Thousands of young men would be cut down in their prime during the vain campaign that ended in an embarassing defeat at the hands of the Ottomon Empire forces, but Gallipoli has since become a hallowed reminder of people’s willingness to commit their lives for their country. The ANZACs, diggers from the Australia New Zealand Army Corps, are now almost deified in an Australia where nationalism has come into vogue over the past couple of decades.
Yet, the ANZACs may never have arrived at the battlefield were it not for Japan.
Japan was an ally in World War I, courtesy of the Anglo-Japanese Alliance then in operation. Japan was entrusted with providing military power in the Pacific, protecting Australia and other British possessions in the Pacific. Part of those duties included His Japanese Imperial Majesty’s Ship Ibuki escorting the original ANZACs to Egypt, from where they would later head to Gallipoli.

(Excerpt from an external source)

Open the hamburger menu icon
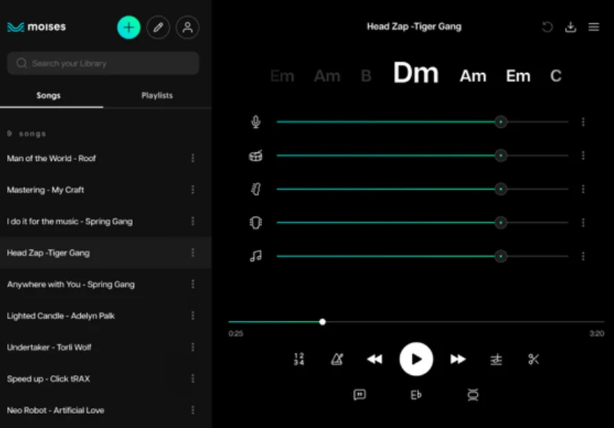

Ibuki was the only protection for the HMAS Sydney when she took on the German ship SMS Emden in the Battle of the Cocos, Australia’s first-ever naval
engagement as a nation.
Ibuki could have taken on the German ship as it was more powerful than the Sydney, but deferred to the Australian craft. Australian naval authorities would later laud the Ibuki for showing the “spirit of the samurai” for the gesture that allowed the Royal Australian Navy to mark its first major success with the sinking of the Emden.
In this regard, Japan’s part in creating the ANZAC legend has largely fallen by the wayside alongside others such as Indigenous Australians, Chinese Australians and woman. Many around Australia will mark ANZAC Day today with the phrase “Lest we Forget.” We hope that includes not forgetting the way many other less well-known contributors helped shape the ANZAC tradition.